German conglomerate Siemens has won a multi-million-dollar US contract to build high-speed locomotives. Siemens outbid major US rivals in a tender aimed at establishing the first high-speed train services in the US.

High-speed train in Germany
Image: picture alliance/J.W.Alker

Siemens and US engine maker Cummins had been awarded a $226-million (162-million-euro) contract to build 32 diesel locomotives for the US market, the German industrial conglomerate announced March 19.

The passenger locomotives would be delivered to five US states, including California, Illinois, Michigan, Missouri and Washington, which were developing high-speed rail routes with US rail operator Amtrak, Siemens said.

The locomotives would be delivered between autumn 2016 and summer 2017, with the order including an option to build an additional 225 locomotives.

"For Siemens, this order constitutes the entry into the US market for high-speed diesel-driven locomotives," Siemens Rail Systems Executive Jochen Eickholt said in a statement.

In the public tender, Siemens outbid rival offers from US-based Caterpillar and General Electric Transportation. According to The Wall Street Journal, Siemens submitted the winning bid of $226 million, while Caterpillar bid $260 million, just slightly lower than the $260.9 million offer of General Electric.

Earlier this month, Caterpillar protested the Siemens contract, claiming the company's locomotives didn't meet the required speed of 125 miles per hour (201 kilometers per hour). However, the Illinois Department of Transportation, which handled the bidding process, rejected the protest last week.
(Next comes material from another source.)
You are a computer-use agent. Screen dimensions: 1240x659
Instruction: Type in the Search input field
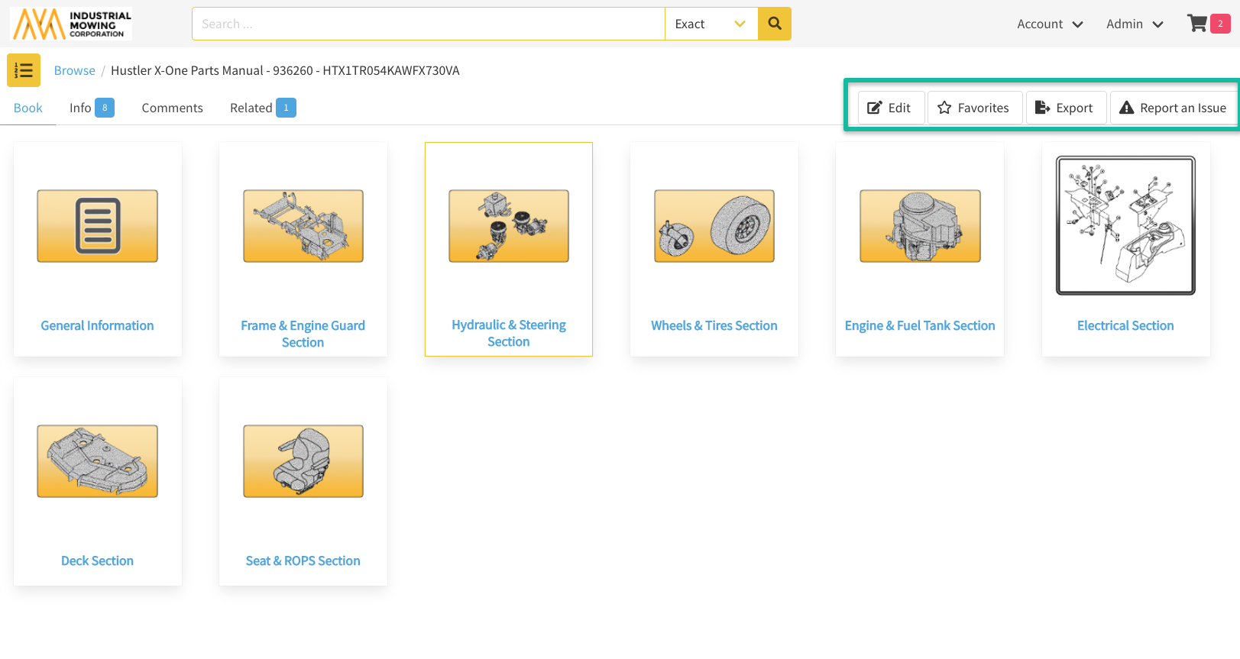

Nevertheless, Caterpillar has filed a second appeal against the decision.

Siemens Rail System Executive Eickholt said he was confident the protest would again be rejected, saying the order had been officially cleared and Siemens possessed a legally binding contract.

Siemens will assemble the diesel locomotives at its plant in Sacramento, California, while Cummins will build the engines in Seymour, Indiana. Funding for the high-speed train project is partly coming from the 2009 federal stimulus program. The endeavor represents the first attempt in the United States at replicating similar high-speed train services in Europe and Asia.